(SUPPLIED TEXT):

Single by Thompson Twins

from the album Into the Gap
- B-side: Out Of The Gap; Sister Of Mercy;
- Released: July 1984 (Europe), 22 November 1984 (USA)
- Recorded: Late 1983
- Genre: Pop rock
- Length: 3:53
- Label: Arista Records
- Songwriter(s): Tom Bailey Alannah Currie Joe Leeway
- Producer(s): Alex Sadkin & Tom Bailey

Thompson Twins singles chronology
| "Sister Of Mercy" (1984) | "The Gap" (1984) | "Lay Your Hands On Me" (1984) |

= The Gap (song) =

"The Gap" is a song by the British pop group Thompson Twins. It was the title track from the group's 1984 album Into the Gap, and was also released as a single in certain countries though not in the group's native UK. The single peaked at No. 69 in the U.S., spending six weeks on the US Billboard 100. It also charted in Germany where it peaked at No. 62. There was no promotional music video for this single.

The B-sides are a "megamix" of various Thompson Twins songs titled "Out Of The Gap", and the previous single, "Sister Of Mercy" (LP Version).

==Formats==
- 7" U.S. vinyl single (Arista AS1-9290)
1. "The Gap" - 3:53
2. "Out Of The Gap" (Medley) - 5:53

- 12" European vinyl single (Arista 601 365)

(Word and element location records)
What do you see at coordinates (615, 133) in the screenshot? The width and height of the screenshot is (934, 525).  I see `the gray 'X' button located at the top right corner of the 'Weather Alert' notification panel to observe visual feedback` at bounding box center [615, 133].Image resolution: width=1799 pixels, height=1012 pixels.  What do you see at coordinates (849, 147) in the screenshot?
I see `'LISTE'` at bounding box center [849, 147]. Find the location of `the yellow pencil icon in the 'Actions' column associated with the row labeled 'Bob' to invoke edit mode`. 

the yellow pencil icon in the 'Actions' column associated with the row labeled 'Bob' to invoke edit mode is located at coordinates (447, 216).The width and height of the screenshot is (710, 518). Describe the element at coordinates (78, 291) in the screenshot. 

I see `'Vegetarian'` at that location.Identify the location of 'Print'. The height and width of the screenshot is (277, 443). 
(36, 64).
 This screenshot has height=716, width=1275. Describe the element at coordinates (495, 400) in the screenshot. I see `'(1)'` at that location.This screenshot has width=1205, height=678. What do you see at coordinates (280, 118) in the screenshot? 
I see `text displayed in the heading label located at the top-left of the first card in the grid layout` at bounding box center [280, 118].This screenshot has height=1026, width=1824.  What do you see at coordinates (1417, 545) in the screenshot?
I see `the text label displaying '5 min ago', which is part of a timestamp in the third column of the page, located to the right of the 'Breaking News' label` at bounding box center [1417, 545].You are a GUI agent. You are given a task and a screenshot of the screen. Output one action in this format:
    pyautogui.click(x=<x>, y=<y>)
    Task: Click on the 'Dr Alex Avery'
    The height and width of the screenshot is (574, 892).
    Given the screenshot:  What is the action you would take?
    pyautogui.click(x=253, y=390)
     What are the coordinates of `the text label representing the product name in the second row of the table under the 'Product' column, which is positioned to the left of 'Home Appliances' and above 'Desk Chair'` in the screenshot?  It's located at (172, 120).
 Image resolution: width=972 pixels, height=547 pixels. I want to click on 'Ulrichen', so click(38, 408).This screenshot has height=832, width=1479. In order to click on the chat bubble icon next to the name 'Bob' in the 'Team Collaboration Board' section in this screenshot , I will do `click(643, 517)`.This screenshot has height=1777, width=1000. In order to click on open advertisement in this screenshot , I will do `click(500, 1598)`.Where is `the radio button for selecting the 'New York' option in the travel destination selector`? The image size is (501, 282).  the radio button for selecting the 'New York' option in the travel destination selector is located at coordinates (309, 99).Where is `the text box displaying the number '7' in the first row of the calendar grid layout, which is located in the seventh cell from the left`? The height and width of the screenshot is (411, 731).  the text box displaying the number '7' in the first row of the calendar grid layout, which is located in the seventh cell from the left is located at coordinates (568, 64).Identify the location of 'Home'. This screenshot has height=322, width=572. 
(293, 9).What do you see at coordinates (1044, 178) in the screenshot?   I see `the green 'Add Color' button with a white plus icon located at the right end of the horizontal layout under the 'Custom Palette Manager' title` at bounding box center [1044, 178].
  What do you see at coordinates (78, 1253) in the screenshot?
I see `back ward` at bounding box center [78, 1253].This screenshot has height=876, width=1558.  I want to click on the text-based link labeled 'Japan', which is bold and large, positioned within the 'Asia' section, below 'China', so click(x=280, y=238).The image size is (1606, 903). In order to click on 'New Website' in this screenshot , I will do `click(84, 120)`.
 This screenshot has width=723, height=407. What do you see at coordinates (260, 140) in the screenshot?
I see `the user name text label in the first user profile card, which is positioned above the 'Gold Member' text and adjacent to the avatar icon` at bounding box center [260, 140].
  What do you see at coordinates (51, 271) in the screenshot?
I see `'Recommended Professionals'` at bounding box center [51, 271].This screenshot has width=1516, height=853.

(WHAT YOU HAVE TO DO):
Resume the article on the Thompson Twins song "The Gap" from where it stops above.

(RESPONSE FOR THIS EXERCISE):
3. "The Gap" (Extended Version) - 8:34
4. "Sister Of Mercy" (LP Version) - 5:08 (mislabeled as Extended Version)
5. "Out Of The Gap" (Medley) - 5:53

- 7" German vinyl single (Ariola 106 591)
6. "The Gap" - 3:53
7. "Sister Of Mercy" - 5:08

- 12" U.S. vinyl promo single (Arista ADP-9289)
8. "The Gap" (AOR Version) - 3:53
9. "The Gap" (Club Remix Version) - 8:34

- 7" U.S. vinyl promo single (Arista AS1-9290-SA)
10. "The Gap" - 3:53
11. "The Gap" - 3:53

== Personnel ==
Written by Tom Bailey, Alannah Currie, and Joe Leeway.
- Tom Bailey – vocals, synthesizer, contrabass, guitar, drum programmes
- Alannah Currie – lyrics, marimba, xylophone, backing vocals, percussion
- Joe Leeway – backing vocals, congas, Prophet V
- Pandit Dinesh – tablas
- Produced by Alex Sadkin with Tom Bailey
- Recorded and mixed by Phil Thornalley
- "Out Of The Gap" mixed by The Swedish Eagle & Chris Modig ("In The Name Of Love" produced by Steve Lillywhite)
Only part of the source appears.